** START OF Passage to read **

This time a group of investors claimed they have been cheated of RM703,000 in total after they invested in a forex trading company called RCFX since 2014.

The single biggest investment was RM150,000.

A spokesman for the group, who only wanted to be identified as Tan, 29, said they suspected something amiss when the person handling their investments, known as Lau, started coming out with all sorts of excuses each time they asked about their promised return since last year.

He said what baffled them further was the fact that the company Lau was attached too started to change names too frequently.

“We called Lau to enquire about our return and he gave all sorts of excuses each time. Of late, however, Lau has refused to even answer our calls.

“That was when we realised that we may have been cheated,” he told newsmen at a press conference called by Bukit Mertajam MP Steven Sim at his service centre here today.

More than 10 investors were present at the press conference.

Tan, a manufacturing planner, said they first met Lau in 2014 through social media, where the latter introduced them to the forex trading. They subsequently met Lau at cafes to hand over money for investments.

“It was indeed a colourful scheme. Those who chose to trade manually were promised a four per cent return (of the total investment) monthly, while those who chose automatic trading were promised 10 per cent return. It was better than what banks promise.

“At that time, we thought nothing about it, except to make some extra cash. About 29 of us, aged between 24 and 50, got some of our friends to invest and we managed to collect RM703,000 in total.

“In the beginning, we saw the promised return coming in nicely on paper. However, each time we wanted to withdraw our promised return, Lau would say that would reduce our capital and we could end up getting lesser return.

“When we started to question him often, he transferred USD$2,000 into one of our accounts and that was it,” he said.

Tan said Lau’s company in Persiaran Karpal Singh on the island has since closed down, and the last they heard was that he had moved to Kuala Lumpur.

Tan lodged two separate police reports in July but there has been no progress to date.

“We fear for our safety by coming forward to lodge the report but we are at our wit’s end,” he said.

Meanwhile, Sim urged the police to expedite investigations and for Bank Negara Malaysia to act on companies offering such schemes.

Checks showed RCFX was one of 394 companies in Bank Negara Malaysia’s alert list.

Two such Penang-base ‘money game’ scam have been busted in recent months — JJ Poor to Rich (JJPTR) forex trading operator and MBI International, virtual shares operator.

** END OF Passage to read **
** START OF Records supplied **

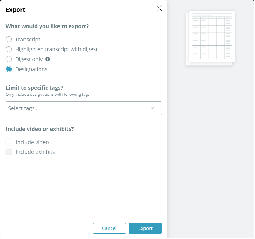The width and height of the screenshot is (255, 239).
Task: Click the "Limit to specific tags?" heading
Action: (x=34, y=88)
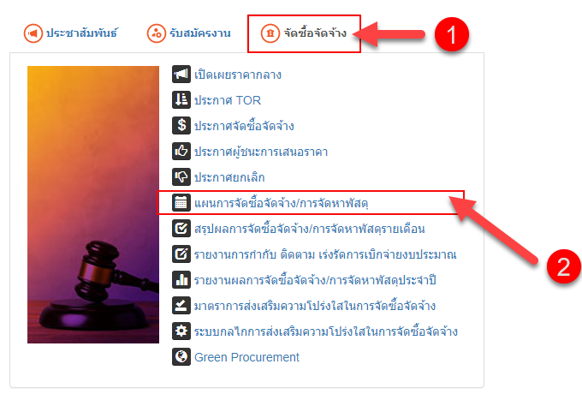
Task: Click the gavel image thumbnail
Action: [x=93, y=205]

** END OF Records supplied **

*Set of tasks*.
1: Which sums of money does the forex scam article mention? List each distinct figure once.
2: Give every line of the records as a Markdown table with the columns Num and Line, numbering rows in order and skipping blank lines. Leave the pictures out.

*Task-by-task results*.
1:
- RM703,000
- RM150,000
- USD$2,000

2:
| Num | Line |
|---|---|
| 1 | The width and height of the screenshot is (255, 239). |
| 2 | Task: Click the "Limit to specific tags?" heading |
| 3 | Action: (x=34, y=88) |
| 4 | Task: Click the gavel image thumbnail |
| 5 | Action: [x=93, y=205] |